Option 3 is the fastest, and the one that the next version of the SDL API
is going to be optimized for. Why is this fastest? Because you can get
all of your data on the video card before you need it, and compositing
your scene is a simple matter of sending a few commands to the video
hardware, waiting (or not) for the hardware to finish, then sending a
command to display the finished product. This is the codepath that 3D
hardware is designed to be most efficient at, and by having a rich
command set, able to make some truly amazing visual effects.
So, unless you know exactly what you're doing and know exactly what
hardware platforms and driver configurations you are targeting, the
most efficient way to use SDL is to set a video mode using whatever
the optimal video depth is available and with no hardware surfaces.
This will set up SDL to do all blitting in system memory to a single
back buffer and then copy the contents of this buffer with no conversion
to the screen when you call SDL_UpdateRects(). This means that you
need to be able to handle any of 8 bpp, 15 bpp, 16 bpp, and 32 bpp.
The easiest way to handle this is just to call SDL_DisplayFormat() on
your artwork to get it to the current display format so blits don't
need to do any conversion. Note that if the display hardware is at
8 bpp, you may want to dither to a specific palette yourself since
SDL's color conversion routines are designed for speed, and do not
do any dithering.
One of the problems with this approach is that you have no control over
when the scene displays, with respect to the refresh rate. I'll let you
in on a dirty little secret. There isn't anything you can do about this
unless you're running in fullscreen mode. However, if you know what you
are doing, and are running in fullscreen mode, you can request that SDL
give you a page flipped display surface in video memory, by passing the
(SDL_FULLSCREEN|SDL_DOUBLEBUF) flags to SDL when you set the video mode.

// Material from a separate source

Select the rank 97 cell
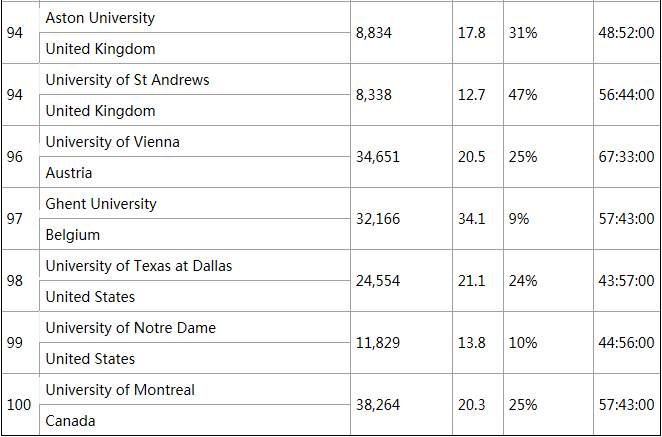point(15,219)
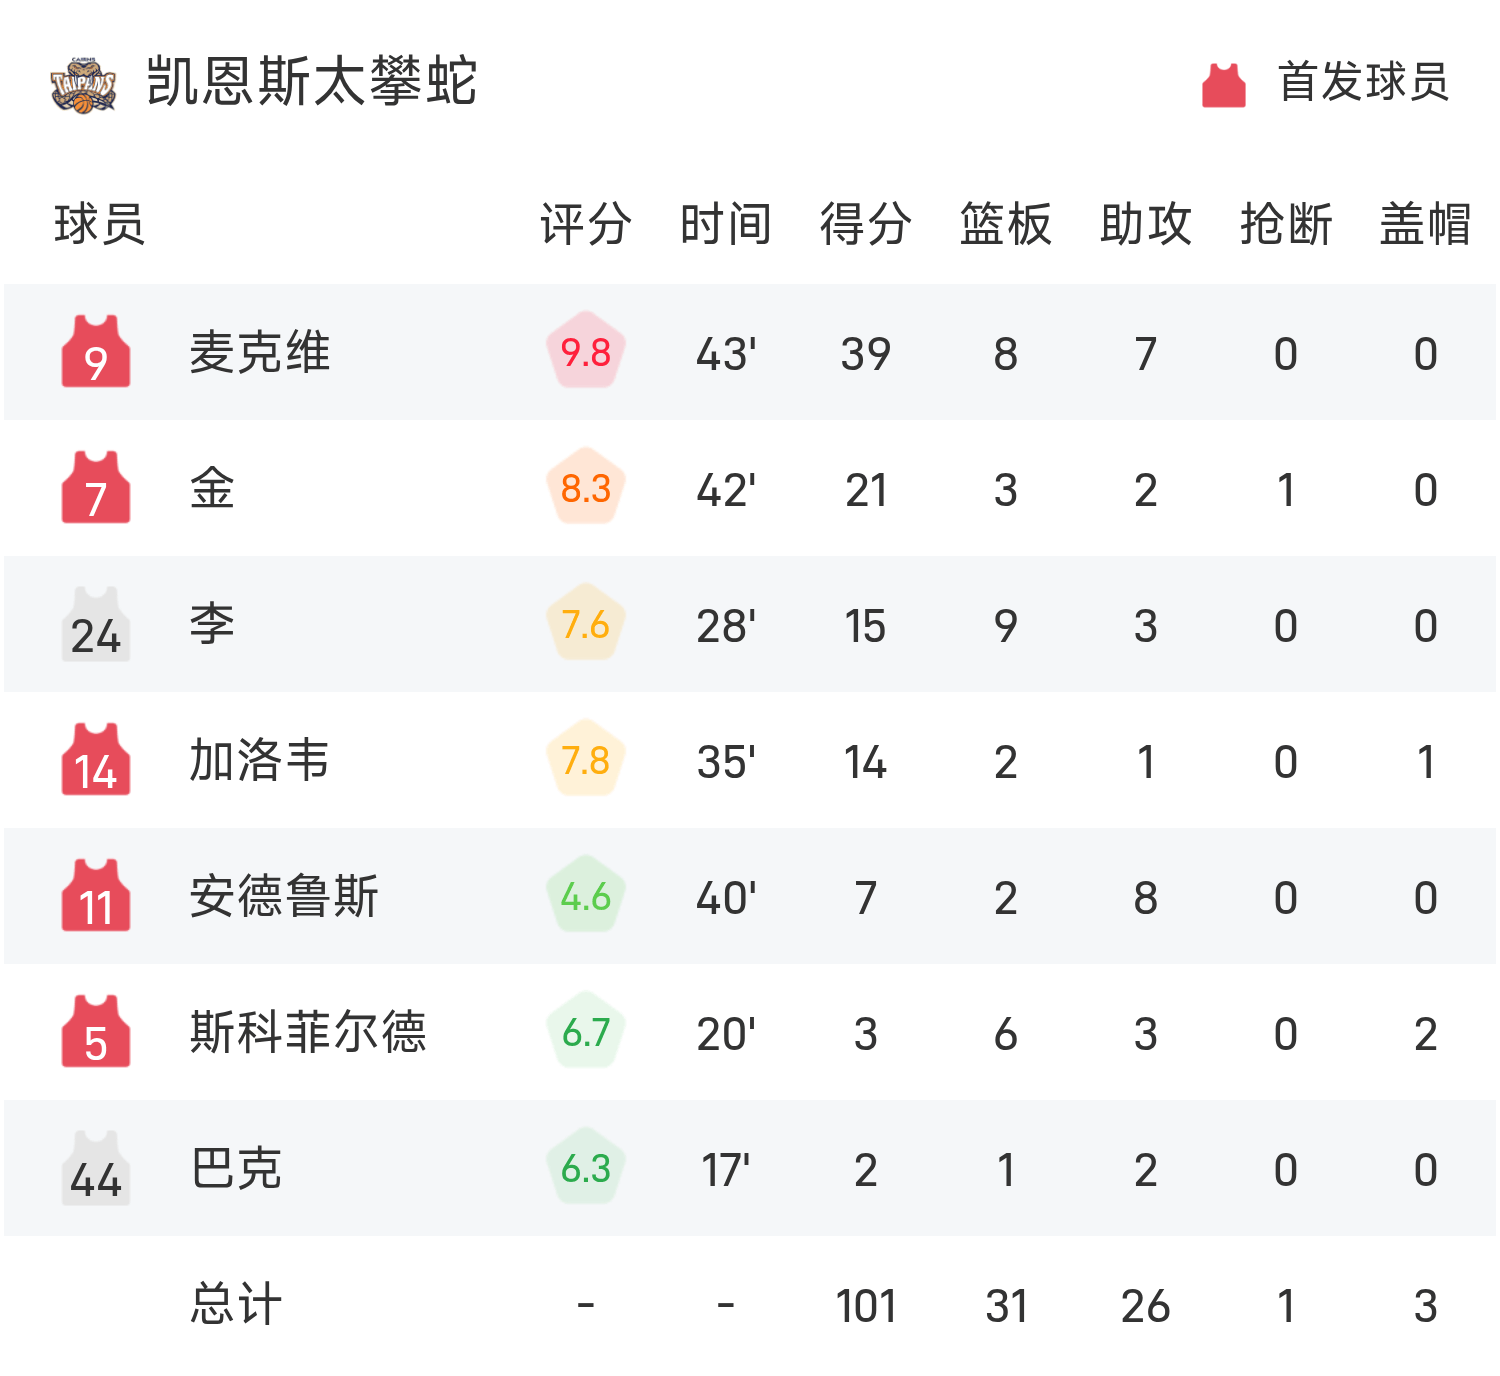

If you successfully set these flags, you get two video memory buffers
that are alternately displayed when you call SDL_Flip(). Where possible
this flip is synchronized with the vertical blank, to avoid tearing.
Now as soon as you do this, you're in video memory land and need to
create as many surfaces in video memory as possible. Conveniently,
SDL_DisplayFormat() will put your surfaces in video memory if the display
surface is also in video memory. This will make blits between the hardware
surface and the screen very fast. HOWEVER since no 2D blitters support
alpha blending in hardware, this means that alpha blending will be really
really slow: read a pixel from the source surface, read a pixel from the
destination surface, perform the blend in system memory, write the pixel
back out to video memory. Reads from video memory are even slower than
writes, so you'll get terrible performance if you do this.

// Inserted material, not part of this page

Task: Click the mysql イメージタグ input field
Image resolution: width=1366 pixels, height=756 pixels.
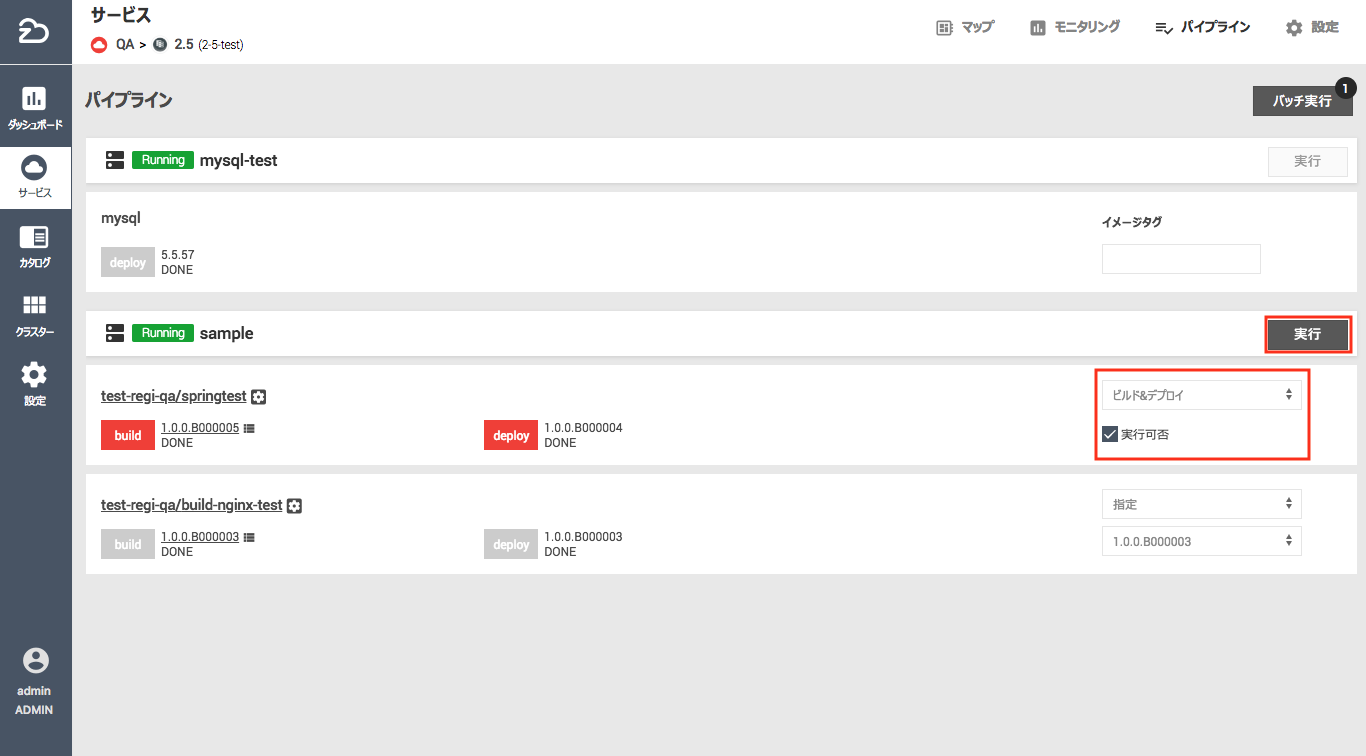Action: coord(1181,259)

So, to sum up: Stick to software surfaces unless you really know what
you're doing; they're supported on every platform and they're fairly fast.
If you really know what you're doing, you can get page-flipped video memory
on some hardware/driver combinations, but you'll need to be able to fall
back to a software back buffer in the cases where you can't get directly
to video memory. If you're not changing the entire screen every frame,
and you're using a software display surface, try using SDL_UpdateRects()

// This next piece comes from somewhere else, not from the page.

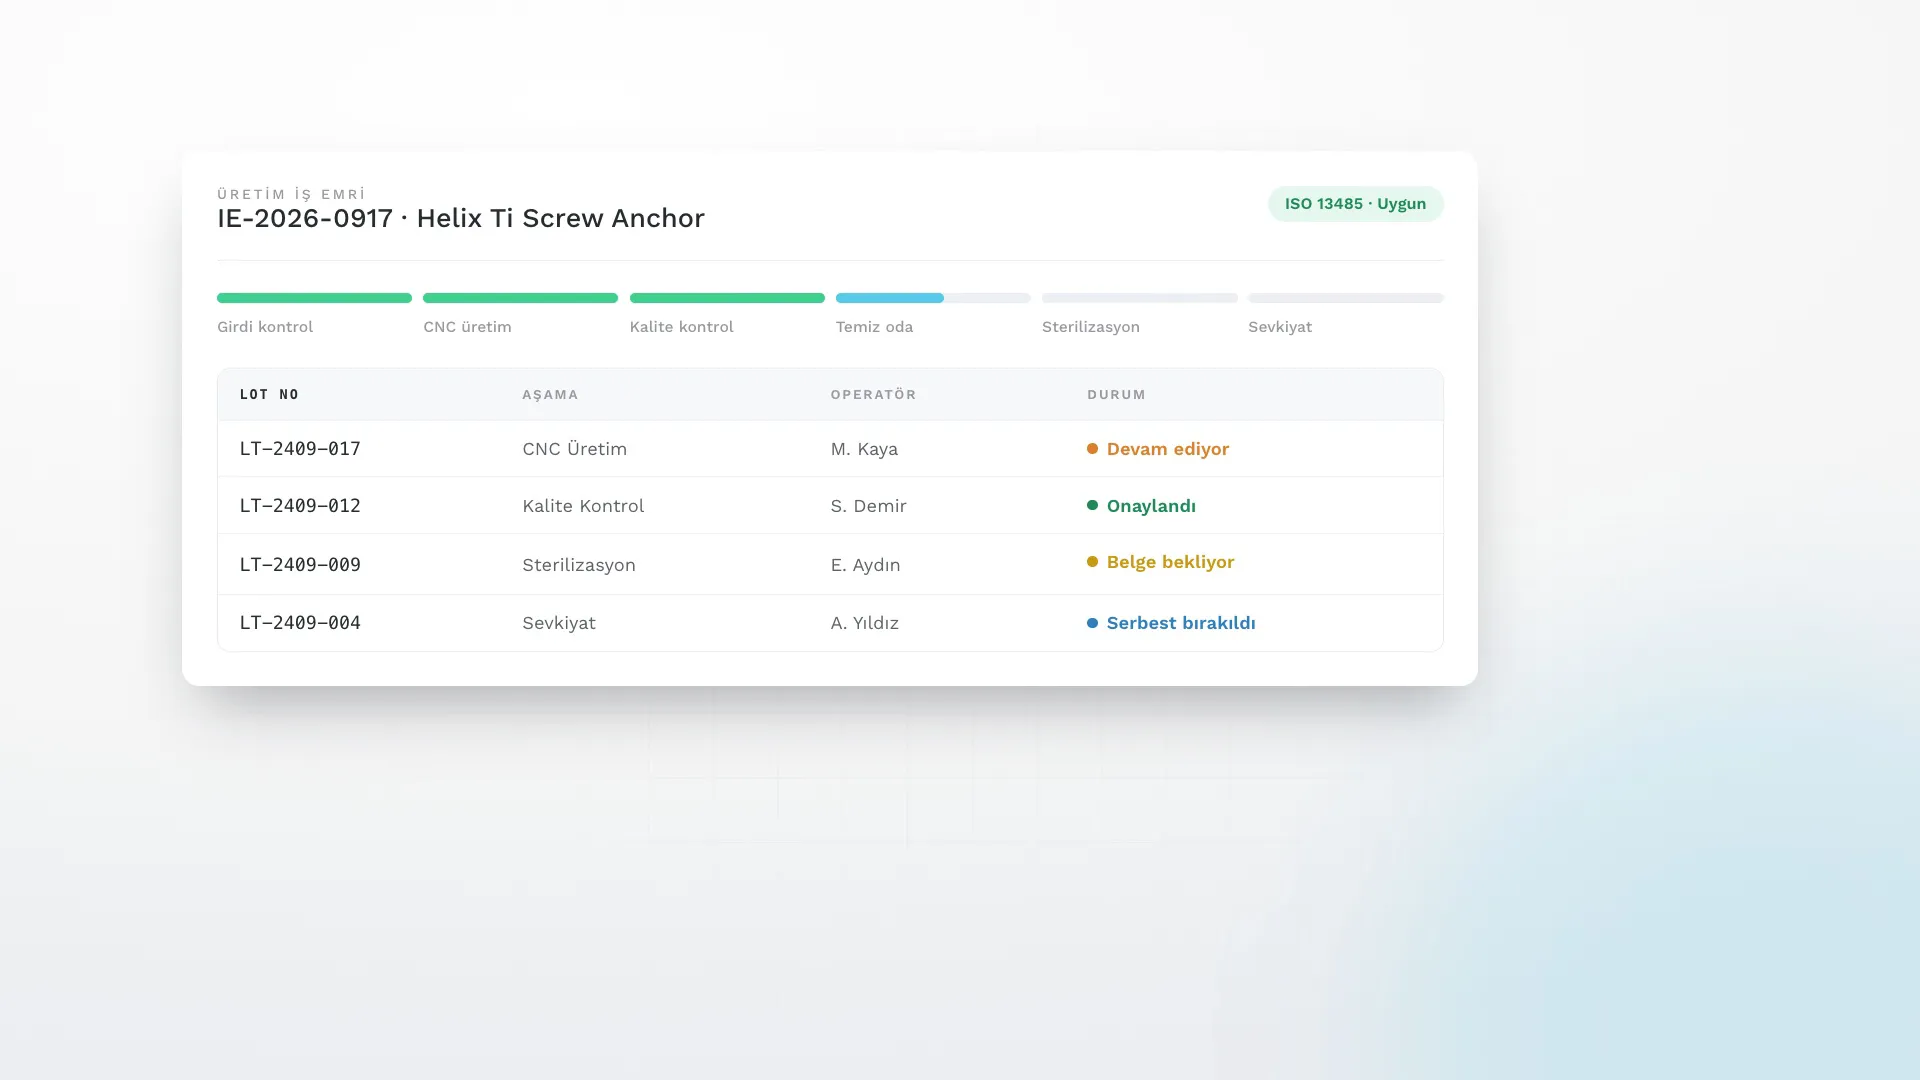The width and height of the screenshot is (1920, 1080).
Task: Click the OPERATÖR column header
Action: click(x=873, y=395)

to only update the portions of the screen which have changed.
Use SDL_DisplayFormat() and SDL_DisplayFormatAlpha() whenever possible.
If you're doing alpha blending, always use a 3D API or software memory
for 2D work. If you are using software memory and have alpha channels or
colorkeys in your images, use SDL_RLEACCEL - it speeds up blits immensely
by encoding the operations needed to get your image on the screen without
having to do expensive pixel-by-pixel checks at blit time.
Finally, if you know you're only going to run on 3D hardware, and want to
do lots of fancy visual effects, consider using OpenGL instead of 2D blits.
SDL does provide an API for setting up an OpenGL context and swapping the
video buffers, and the input handling doesn't change at all. You can even
convert SDL surfaces to textures and display them using OpenGL commands.
Example code for this is provided in the testgl.c file in the SDL source
archive.
Whew, I should write this up and stick it on the website - it's really a FAQ.